In this post I’ll explain several things related to EKS monitoring and logging.
-
– How to create an EKS cluster
– Enable the EKS control plane logs and send them to CloudWatch
– Send these logs from CloudWatch to OpenSearch cluster
– Install Container Insights and FluentBit and send logs to CloudWatch
– Install Prometheus and Grafana to monitor and visualize EKS cluster metrics
– WordPress and CloudWatch log group
In order to do that, we’ll need the following CLI tools.
-
– eksctl
– kubectl
– helm
– aws cli
You can easily find how to install and configure these tools for various OSes.
Table of Contents
Create the EKS cluster
I’ll create a managed cluster called eksWordPress in us-east-2 region with two t3.medium nodes.
eksctl create cluster --name eksWordPress --region us-east-2 --instance-types t3.medium --nodes 2 --managed --version 1.22
If you get an error that the last supported version is 1.21, update eksctl tool. The cluster creation took about 20 mins for me.
Send EKS logs to CloudWatch
Once the cluster was created and up and running, enabling the EKS control plane logs is easy. There are 5 log types (API server, Audit, Authenticator, Controller Manager and Scheduler logs). The logged info is a lot, so it’s up to you what you want to log. There is no way to choose what to log, e.g. info, warning, errors. Everything is logged. To enable logging from the console, go to the EKS cluster, select it, click the Logging tab and then click on the Manage logging button.
If you want to do it from a CLI, type this command and specify what types of logs you want sent to CloudWatch. Specify the region and the cluster name.

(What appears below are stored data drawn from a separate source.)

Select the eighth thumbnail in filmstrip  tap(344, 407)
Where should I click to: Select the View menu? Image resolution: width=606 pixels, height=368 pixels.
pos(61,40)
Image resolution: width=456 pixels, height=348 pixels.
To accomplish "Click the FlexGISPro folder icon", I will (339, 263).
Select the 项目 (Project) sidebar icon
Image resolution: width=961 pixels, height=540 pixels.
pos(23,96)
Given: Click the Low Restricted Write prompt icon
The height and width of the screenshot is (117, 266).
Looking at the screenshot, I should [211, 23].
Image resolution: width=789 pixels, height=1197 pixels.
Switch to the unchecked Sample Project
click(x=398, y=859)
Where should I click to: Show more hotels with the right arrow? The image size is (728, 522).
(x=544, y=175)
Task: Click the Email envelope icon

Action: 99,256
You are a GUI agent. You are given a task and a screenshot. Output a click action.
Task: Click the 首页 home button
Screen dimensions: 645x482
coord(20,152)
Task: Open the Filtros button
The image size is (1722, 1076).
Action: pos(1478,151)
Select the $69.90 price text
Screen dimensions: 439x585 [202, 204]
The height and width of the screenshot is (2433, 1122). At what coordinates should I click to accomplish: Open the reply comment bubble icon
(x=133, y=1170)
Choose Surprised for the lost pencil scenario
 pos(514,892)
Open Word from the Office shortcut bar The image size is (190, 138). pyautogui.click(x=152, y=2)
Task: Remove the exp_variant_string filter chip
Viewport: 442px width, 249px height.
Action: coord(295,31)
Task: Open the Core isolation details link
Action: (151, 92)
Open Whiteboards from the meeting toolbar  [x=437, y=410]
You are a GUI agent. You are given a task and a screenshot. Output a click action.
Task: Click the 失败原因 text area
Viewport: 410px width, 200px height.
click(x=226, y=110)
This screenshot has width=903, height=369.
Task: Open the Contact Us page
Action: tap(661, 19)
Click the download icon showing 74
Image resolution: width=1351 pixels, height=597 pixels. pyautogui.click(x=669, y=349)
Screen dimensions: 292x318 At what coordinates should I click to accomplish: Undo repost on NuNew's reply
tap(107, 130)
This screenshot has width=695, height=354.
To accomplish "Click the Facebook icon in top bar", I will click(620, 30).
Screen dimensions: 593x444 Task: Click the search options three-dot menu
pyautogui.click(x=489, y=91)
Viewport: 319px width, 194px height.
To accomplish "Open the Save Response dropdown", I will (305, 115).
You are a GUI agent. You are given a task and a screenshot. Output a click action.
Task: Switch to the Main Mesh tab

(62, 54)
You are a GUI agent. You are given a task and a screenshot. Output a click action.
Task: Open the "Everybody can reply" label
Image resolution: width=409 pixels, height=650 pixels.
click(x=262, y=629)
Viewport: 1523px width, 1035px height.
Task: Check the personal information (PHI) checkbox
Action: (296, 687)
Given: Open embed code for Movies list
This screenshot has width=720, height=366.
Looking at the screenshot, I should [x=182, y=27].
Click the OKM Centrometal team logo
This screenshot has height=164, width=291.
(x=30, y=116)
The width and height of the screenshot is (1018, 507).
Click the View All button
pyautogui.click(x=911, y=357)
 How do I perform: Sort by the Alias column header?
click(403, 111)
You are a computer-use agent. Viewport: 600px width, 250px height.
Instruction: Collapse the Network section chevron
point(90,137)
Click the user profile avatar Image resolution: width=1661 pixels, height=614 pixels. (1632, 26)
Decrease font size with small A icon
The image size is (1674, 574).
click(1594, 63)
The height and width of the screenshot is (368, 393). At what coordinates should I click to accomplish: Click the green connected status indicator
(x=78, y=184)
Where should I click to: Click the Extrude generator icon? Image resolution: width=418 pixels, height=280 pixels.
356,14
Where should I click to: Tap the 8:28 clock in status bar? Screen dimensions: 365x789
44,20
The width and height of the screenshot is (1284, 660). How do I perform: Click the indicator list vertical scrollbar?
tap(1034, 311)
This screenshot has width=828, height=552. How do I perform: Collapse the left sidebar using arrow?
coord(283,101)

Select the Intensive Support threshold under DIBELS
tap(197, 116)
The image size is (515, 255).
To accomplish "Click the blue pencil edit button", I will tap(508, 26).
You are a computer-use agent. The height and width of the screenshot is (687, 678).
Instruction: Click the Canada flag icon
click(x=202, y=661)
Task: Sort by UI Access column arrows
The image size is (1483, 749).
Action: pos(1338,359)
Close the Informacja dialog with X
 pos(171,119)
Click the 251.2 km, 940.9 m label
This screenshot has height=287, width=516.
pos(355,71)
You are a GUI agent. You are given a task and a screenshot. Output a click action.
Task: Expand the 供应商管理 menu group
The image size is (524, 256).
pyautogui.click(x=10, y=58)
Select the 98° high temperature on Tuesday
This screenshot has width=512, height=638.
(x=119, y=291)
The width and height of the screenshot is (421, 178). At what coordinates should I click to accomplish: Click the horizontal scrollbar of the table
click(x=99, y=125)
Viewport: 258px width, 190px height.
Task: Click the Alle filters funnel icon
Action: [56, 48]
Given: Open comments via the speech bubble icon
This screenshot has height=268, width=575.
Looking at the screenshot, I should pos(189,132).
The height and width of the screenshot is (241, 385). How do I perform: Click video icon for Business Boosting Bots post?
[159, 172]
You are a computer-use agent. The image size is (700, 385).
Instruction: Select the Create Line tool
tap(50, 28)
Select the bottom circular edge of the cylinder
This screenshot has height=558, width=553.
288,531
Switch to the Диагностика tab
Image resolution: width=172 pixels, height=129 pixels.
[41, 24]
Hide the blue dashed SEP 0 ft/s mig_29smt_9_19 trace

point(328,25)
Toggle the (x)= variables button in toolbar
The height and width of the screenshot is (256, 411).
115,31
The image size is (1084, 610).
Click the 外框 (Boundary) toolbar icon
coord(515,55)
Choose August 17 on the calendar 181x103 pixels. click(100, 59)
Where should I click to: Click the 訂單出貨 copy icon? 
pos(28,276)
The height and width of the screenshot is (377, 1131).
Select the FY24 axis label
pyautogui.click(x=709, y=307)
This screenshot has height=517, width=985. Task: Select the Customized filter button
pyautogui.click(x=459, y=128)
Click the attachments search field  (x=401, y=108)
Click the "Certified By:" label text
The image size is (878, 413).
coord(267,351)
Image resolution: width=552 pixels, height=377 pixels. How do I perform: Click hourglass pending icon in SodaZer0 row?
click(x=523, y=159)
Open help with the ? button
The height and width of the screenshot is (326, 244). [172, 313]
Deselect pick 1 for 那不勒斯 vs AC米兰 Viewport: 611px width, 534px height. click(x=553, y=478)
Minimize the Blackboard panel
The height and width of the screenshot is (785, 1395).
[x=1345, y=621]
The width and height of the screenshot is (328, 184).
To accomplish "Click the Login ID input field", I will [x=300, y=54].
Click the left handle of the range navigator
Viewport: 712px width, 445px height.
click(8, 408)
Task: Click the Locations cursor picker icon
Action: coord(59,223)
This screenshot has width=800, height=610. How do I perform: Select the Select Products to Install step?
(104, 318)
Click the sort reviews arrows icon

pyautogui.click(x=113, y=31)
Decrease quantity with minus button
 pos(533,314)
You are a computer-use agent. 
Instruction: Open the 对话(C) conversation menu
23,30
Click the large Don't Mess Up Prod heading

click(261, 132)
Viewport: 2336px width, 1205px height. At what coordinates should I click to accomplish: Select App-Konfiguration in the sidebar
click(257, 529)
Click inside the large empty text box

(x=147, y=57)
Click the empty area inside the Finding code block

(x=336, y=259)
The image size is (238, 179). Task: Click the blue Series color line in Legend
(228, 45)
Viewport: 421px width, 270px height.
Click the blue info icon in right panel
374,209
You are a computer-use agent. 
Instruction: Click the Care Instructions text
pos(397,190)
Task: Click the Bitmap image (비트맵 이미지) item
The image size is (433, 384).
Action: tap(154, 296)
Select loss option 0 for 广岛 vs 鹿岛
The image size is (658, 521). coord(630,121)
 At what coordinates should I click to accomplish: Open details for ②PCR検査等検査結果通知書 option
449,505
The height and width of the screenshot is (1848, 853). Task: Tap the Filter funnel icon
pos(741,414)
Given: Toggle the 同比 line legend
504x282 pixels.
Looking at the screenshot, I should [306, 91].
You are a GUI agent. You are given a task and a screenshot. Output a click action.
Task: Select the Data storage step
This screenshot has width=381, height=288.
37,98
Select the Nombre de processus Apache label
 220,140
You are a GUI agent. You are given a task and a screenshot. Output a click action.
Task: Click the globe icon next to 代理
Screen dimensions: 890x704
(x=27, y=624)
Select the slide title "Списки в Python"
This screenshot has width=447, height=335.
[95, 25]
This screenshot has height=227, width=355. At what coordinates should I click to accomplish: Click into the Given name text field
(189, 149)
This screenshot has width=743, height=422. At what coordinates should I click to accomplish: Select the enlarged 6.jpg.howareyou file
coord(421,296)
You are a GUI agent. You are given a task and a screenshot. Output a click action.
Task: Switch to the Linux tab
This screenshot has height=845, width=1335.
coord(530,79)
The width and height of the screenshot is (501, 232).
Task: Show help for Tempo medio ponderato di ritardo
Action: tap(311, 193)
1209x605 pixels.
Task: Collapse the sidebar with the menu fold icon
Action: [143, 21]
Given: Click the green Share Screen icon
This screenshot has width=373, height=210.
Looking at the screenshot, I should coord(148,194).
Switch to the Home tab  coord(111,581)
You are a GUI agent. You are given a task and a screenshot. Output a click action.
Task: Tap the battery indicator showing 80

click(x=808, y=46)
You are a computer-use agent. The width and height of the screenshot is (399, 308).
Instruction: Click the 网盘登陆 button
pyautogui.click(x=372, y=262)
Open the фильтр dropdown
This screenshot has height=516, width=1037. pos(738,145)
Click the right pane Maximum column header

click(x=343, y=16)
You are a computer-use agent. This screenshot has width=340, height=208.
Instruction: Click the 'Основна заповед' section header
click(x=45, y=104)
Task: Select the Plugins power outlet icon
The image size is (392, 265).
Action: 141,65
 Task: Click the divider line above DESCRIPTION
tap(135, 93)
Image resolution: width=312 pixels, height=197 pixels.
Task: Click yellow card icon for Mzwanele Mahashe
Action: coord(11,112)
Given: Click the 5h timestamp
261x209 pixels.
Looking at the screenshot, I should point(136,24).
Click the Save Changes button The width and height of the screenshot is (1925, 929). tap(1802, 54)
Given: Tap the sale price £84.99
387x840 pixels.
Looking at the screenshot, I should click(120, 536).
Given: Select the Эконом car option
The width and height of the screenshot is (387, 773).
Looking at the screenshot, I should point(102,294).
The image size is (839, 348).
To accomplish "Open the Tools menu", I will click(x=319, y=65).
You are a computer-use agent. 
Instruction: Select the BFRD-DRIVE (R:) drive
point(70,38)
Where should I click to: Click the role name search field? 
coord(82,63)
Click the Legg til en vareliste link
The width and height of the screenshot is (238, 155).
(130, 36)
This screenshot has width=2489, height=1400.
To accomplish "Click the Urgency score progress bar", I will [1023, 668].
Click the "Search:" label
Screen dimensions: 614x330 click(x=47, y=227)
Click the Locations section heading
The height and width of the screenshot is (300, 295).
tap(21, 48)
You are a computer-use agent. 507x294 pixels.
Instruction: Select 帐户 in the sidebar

aws eks update-cluster-config \ --region <REGION> \ --name <CLUSTER_NAME> \ --logging '{"clusterLogging":[{"types":["api","audit","authenticator","controllerManager","scheduler"],"enabled":true}]}'
In addition, because we provisioned the cluster with the eksctl tool, we can also enable the logs using eksctl.
eksctl utils update-cluster-logging --enable-types all --cluster <CLUSTER_NAME> --approve
Or for certain types, use…
eksctl utils update-cluster-logging --enable-types <LOG_TYPE> --cluster <CLUSTER_NAME> --approve
You can use the same types as in the AWS CLI command above (api, audit, scheduler…).
If you go to CloudWatch and then the Log groups, you’ll see the log group with the name of the EKS cluster (/aws/eks/eksWordPress/cluster).
Make sure you change the retention from Never to some value. You probably don’t want to keep these logs indefinitely. If you look at the logs streams, you’ll see that there is a lot of info there. Most of the stuff is useless.
Send the logs to OpenSearch cluster
Let’s create a public OpenSearch cluster with anonymous access that only you can access. Replace the IP at the end of the statement with your IP address. It takes less than 10 mins for the OpenSearch cluster to be provisioned.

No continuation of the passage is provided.